In the following, the invention will be described in detail based on the attached drawings which represent, by way of example, some illustrative embodiments of apparatus serving for the practical implementation of the method of the invention.
In the drawings:
FIG. 1 is a schematic view in vertical section through a first, single-acting embodiment of the apparatus;
FIG. 2 is a view similar to FIG. 1 of a second embodiment of the apparatus of the invention;
FIG. 3 is a schematic view in vertical section of a third embodiment of the apparatus of the invention, such embodiment being double-acting;
FIG. 4 is a schematic view of a fourth embodiment of the apparatus of the invention, such apparatus being double-acting and employing a deformable membrane;
FIG. 5 is a schematic view in vertical section through a fifth embodiment of the apparatus, such apparatus featuring double-action at the primary end and a single-action at the secondary end;
FIG. 6 is a schematic view in vertical section of a sixth embodiment of the apparatus, such apparatus having a three-chamber system of vessels;
FIG. 7 is a schematic view in lateral elevation of a slurry delivery system incorporating equipment provided by the present invention;
FIG. 8 shows a chamber in vertical section where a flexible hose is incorporated in order to separate the mechanism performing;
FIG. 9 is a view similar to FIG. 8 of a variant of the apparatus shown in FIG. 8; and
FIG. 10 is a schematic view in vertical section through an apparatus in accordance with the invention employed for irrigation purposes.

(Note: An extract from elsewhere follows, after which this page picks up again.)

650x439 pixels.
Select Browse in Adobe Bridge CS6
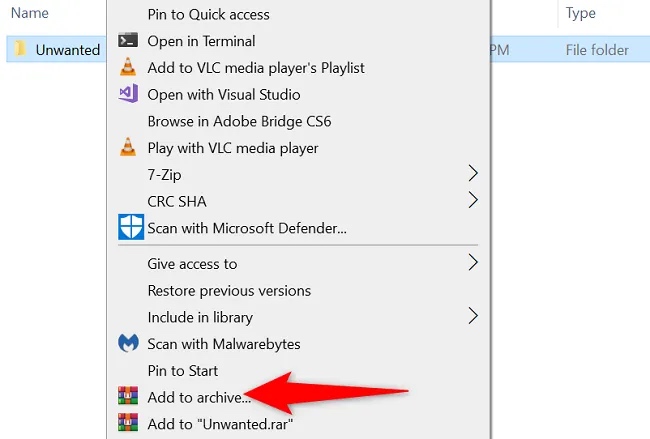(x=239, y=121)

In FIGS. 1-6, inclusive, and 10, the movable parts of the apparatus are shown in an intermediate operating position.
Turning now to FIG. 1, the system of vessels there shown sealed off from the atmosphere in denoted by reference numeral 2, this system being formed by chambers 2a and 2b. Downtake conduit 1 is connected to the bottom part of chamber 2a; downtake conduit 1 contains the primary liquid which is to dispose of potential energy. A shut-off valve 3 is interposed in conduit 1 before its inlet to chamber 2a. Draining conduit 4 incorporating a shut-off valve 5 is similarly connected to the bottom part of chamber 2a. The upper chamber 2b is connected with downtake conduit 1 above valve 3 by means of a conduit 6.

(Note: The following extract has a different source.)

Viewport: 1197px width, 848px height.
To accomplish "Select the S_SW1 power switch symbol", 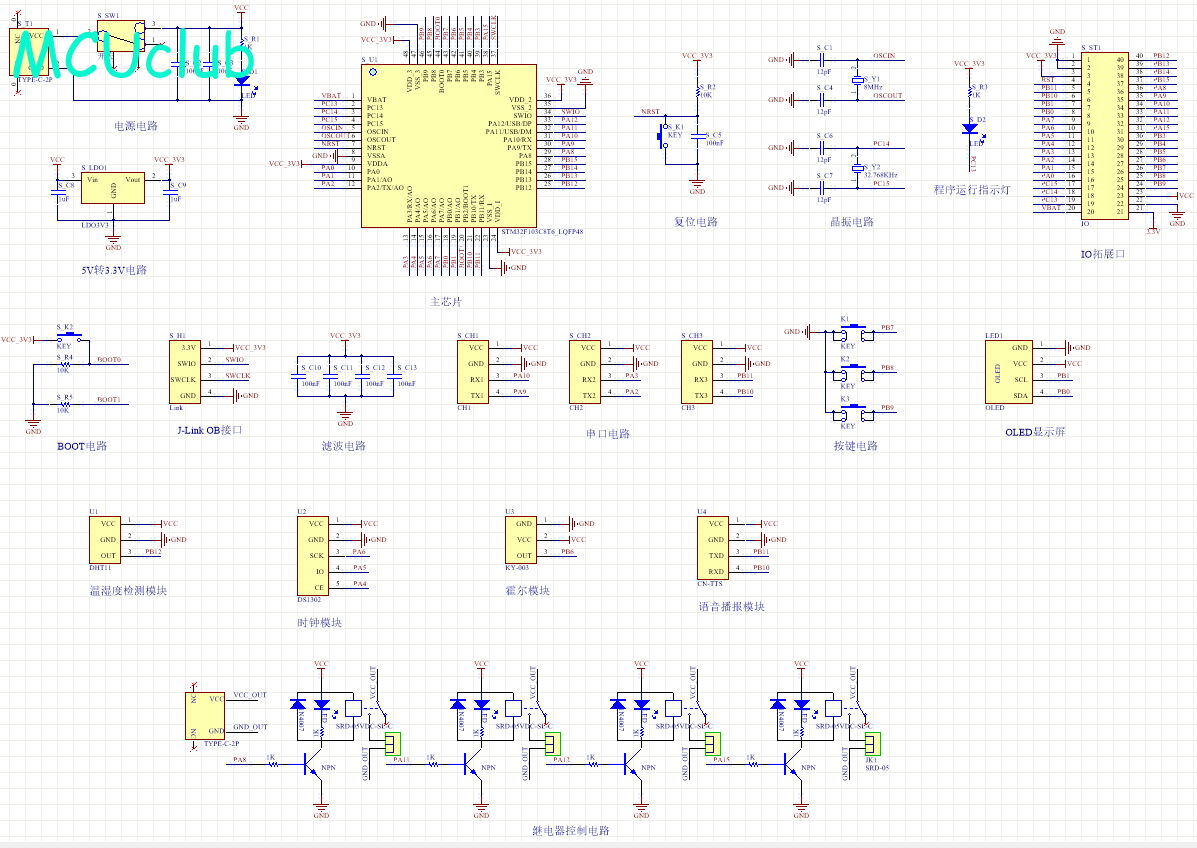I will tap(121, 35).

Chambers 2a and 2b are separated by a wall 7 having a central aperture 7a formed therein. Actuating mechanism denoted as a whole by reference numeral 8 is accommodated in chambers 2a, 2b; the actuating mechanism has a piston-like plate 8a and a rod or stem 8b; the latter one is led through aperture 7a which is provided with a packing. The cross-section of plate 8a is essentially identical with that of chamber 2a, and can be reciprocated in chamber 2a like a piston in the direction of double-ended arrow a. Tight sealing between the inner surface of chamber 2a and the peripheral lateral surface of plate 8a is ensured by piston rings or the like (not shown) during the reciprocating motion of actuating mechanism 8.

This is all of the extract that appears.